Pensions Doctor: our reader is worried their retirement pot will suffer because of Serps

Pensions Doctor

Write to Pensions Doctor with your pension problem: pensionsdoctor@telegraph.co.uk. Columns are published weekly

Dear Becky,

I started work in 1988 and I’m sure I was contracted out. As a result, I expect to be paid less in my state pension.

I’ve stopped working, but I am 10 years away from state retirement age. Can I make additional payments to HMRC to increase my state pension?

Regards,
James

Dear James,

Your uncertainty over whether you were contracted out but suspicion that you were is, I am sure, familiar to many.

I’ve had several questions relating to contracting out lately, so it’s worth going through the details.

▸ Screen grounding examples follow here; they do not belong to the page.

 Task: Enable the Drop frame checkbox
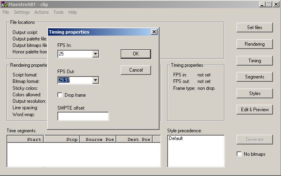coord(60,95)
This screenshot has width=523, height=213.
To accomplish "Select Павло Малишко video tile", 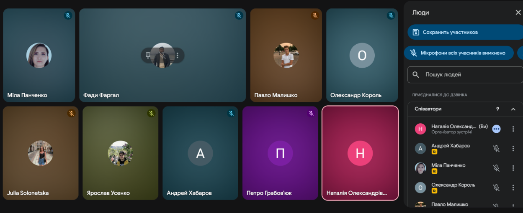I will (x=286, y=55).
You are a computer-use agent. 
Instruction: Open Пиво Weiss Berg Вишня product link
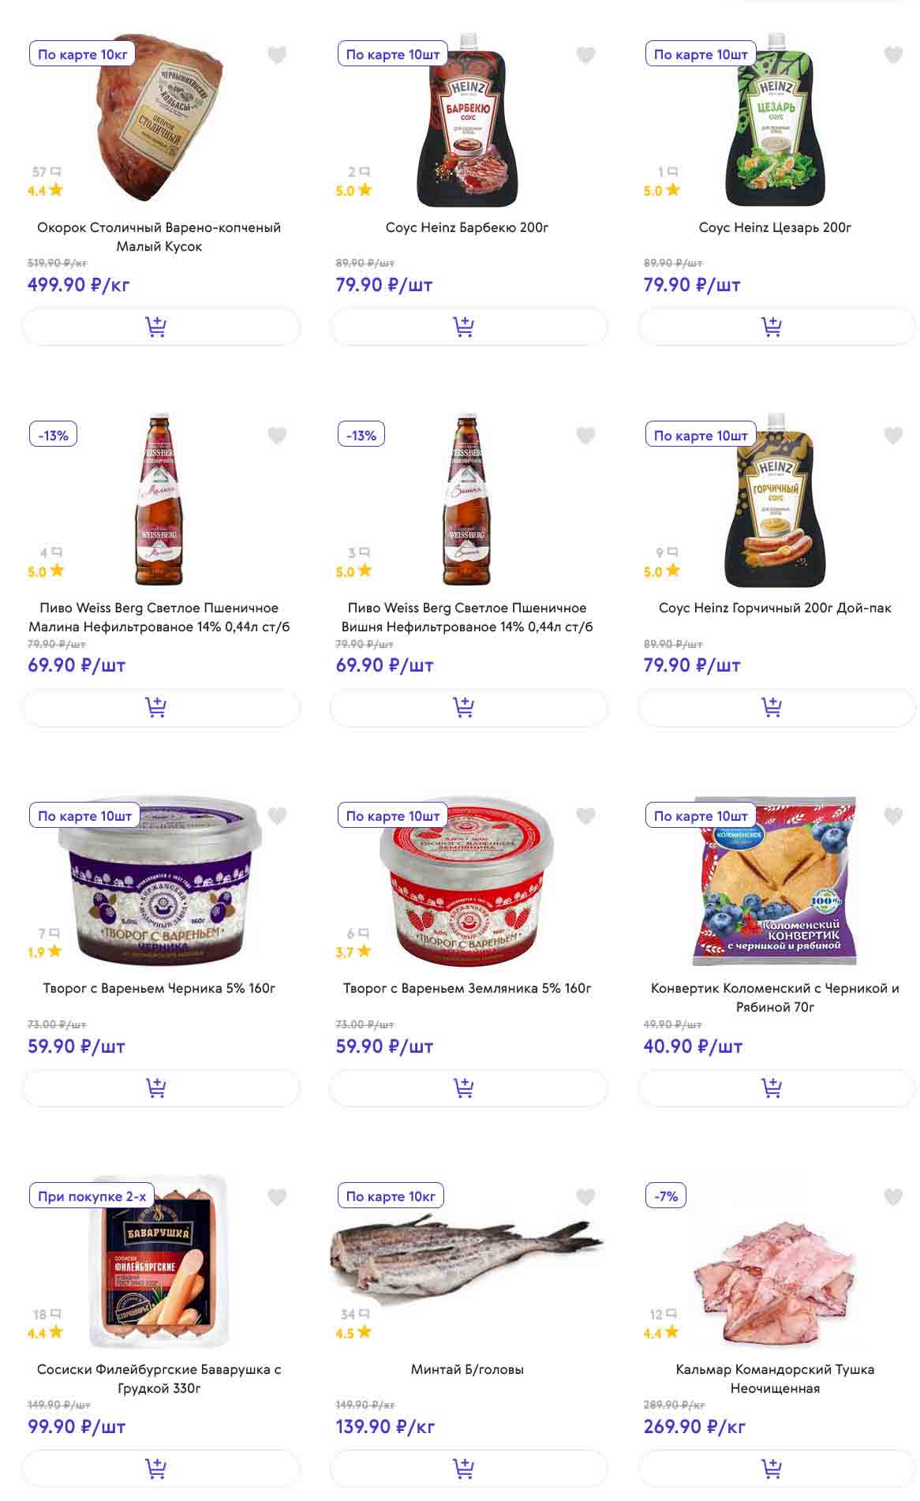[467, 617]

Contracting out of the State Earnings-Related Pension Scheme (Serps) was an option offered to workers in some circumstances before 2016. It enabled you (and your employer) to pay less in National Insurance contributions, which reduced the state pension you would get, but increased how much you would get from your workplace pension.

According to the Government, most people were contracted out at some point in their lives, through final salary or career-average salary schemes or through personal or stakeholder pensions.

Anyone who isn’t sure if they were contracted out with any old employers can check old payslips, if they still have them. Any with the letters D, E, L, N or O on the National Insurance line are a giveaway that you were contracted out.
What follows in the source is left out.